[Opening The records section]

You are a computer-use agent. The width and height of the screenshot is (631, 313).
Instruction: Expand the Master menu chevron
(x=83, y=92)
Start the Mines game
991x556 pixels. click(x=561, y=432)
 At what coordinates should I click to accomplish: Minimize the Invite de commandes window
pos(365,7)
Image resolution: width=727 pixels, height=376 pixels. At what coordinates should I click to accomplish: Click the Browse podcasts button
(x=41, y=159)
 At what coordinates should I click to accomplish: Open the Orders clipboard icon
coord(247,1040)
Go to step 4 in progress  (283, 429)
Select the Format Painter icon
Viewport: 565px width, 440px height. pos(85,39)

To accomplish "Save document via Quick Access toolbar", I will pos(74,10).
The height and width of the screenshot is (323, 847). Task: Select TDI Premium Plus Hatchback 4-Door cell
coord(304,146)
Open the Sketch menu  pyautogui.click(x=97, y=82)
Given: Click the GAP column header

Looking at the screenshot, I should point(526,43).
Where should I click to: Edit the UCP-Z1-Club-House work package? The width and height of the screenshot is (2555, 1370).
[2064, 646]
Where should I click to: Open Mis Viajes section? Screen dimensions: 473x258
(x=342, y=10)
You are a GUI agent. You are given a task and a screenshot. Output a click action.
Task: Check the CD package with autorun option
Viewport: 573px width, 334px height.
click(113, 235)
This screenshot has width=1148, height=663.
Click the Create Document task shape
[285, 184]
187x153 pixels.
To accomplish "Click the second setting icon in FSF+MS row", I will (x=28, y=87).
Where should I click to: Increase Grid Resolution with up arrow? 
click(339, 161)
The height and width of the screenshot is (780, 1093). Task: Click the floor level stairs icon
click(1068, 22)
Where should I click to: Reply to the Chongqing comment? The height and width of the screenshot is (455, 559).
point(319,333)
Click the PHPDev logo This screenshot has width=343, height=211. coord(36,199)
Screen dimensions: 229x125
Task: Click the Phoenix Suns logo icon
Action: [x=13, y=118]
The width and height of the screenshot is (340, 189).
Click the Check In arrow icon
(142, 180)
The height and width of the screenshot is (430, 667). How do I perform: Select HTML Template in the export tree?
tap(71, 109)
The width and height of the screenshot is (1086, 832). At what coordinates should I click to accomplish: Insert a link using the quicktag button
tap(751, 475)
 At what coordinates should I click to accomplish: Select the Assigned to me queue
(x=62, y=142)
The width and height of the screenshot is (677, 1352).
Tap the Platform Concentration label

[Closing The records section]

* **Exercise details**: Word for word, restate all of the records.

* **Output for this exercise**:
You are a computer-use agent. The width and height of the screenshot is (631, 313).
Instruction: Expand the Master menu chevron
(x=83, y=92)
Start the Mines game
991x556 pixels. click(x=561, y=432)
 At what coordinates should I click to accomplish: Minimize the Invite de commandes window
pos(365,7)
Image resolution: width=727 pixels, height=376 pixels. At what coordinates should I click to accomplish: Click the Browse podcasts button
(x=41, y=159)
 At what coordinates should I click to accomplish: Open the Orders clipboard icon
coord(247,1040)
Go to step 4 in progress  (283, 429)
Select the Format Painter icon
Viewport: 565px width, 440px height. pos(85,39)

To accomplish "Save document via Quick Access toolbar", I will pos(74,10).
The height and width of the screenshot is (323, 847). Task: Select TDI Premium Plus Hatchback 4-Door cell
coord(304,146)
Open the Sketch menu  pyautogui.click(x=97, y=82)
Given: Click the GAP column header

Looking at the screenshot, I should point(526,43).
Where should I click to: Edit the UCP-Z1-Club-House work package? The width and height of the screenshot is (2555, 1370).
[2064, 646]
Where should I click to: Open Mis Viajes section? Screen dimensions: 473x258
(x=342, y=10)
You are a GUI agent. You are given a task and a screenshot. Output a click action.
Task: Check the CD package with autorun option
Viewport: 573px width, 334px height.
click(113, 235)
This screenshot has width=1148, height=663.
Click the Create Document task shape
[285, 184]
187x153 pixels.
To accomplish "Click the second setting icon in FSF+MS row", I will (x=28, y=87).
Where should I click to: Increase Grid Resolution with up arrow? 
click(339, 161)
The height and width of the screenshot is (780, 1093). Task: Click the floor level stairs icon
click(1068, 22)
Where should I click to: Reply to the Chongqing comment? The height and width of the screenshot is (455, 559).
point(319,333)
Click the PHPDev logo This screenshot has width=343, height=211. coord(36,199)
Screen dimensions: 229x125
Task: Click the Phoenix Suns logo icon
Action: [x=13, y=118]
The width and height of the screenshot is (340, 189).
Click the Check In arrow icon
(142, 180)
The height and width of the screenshot is (430, 667). How do I perform: Select HTML Template in the export tree?
tap(71, 109)
The width and height of the screenshot is (1086, 832). At what coordinates should I click to accomplish: Insert a link using the quicktag button
tap(751, 475)
 At what coordinates should I click to accomplish: Select the Assigned to me queue
(x=62, y=142)
The width and height of the screenshot is (677, 1352).
Tap the Platform Concentration label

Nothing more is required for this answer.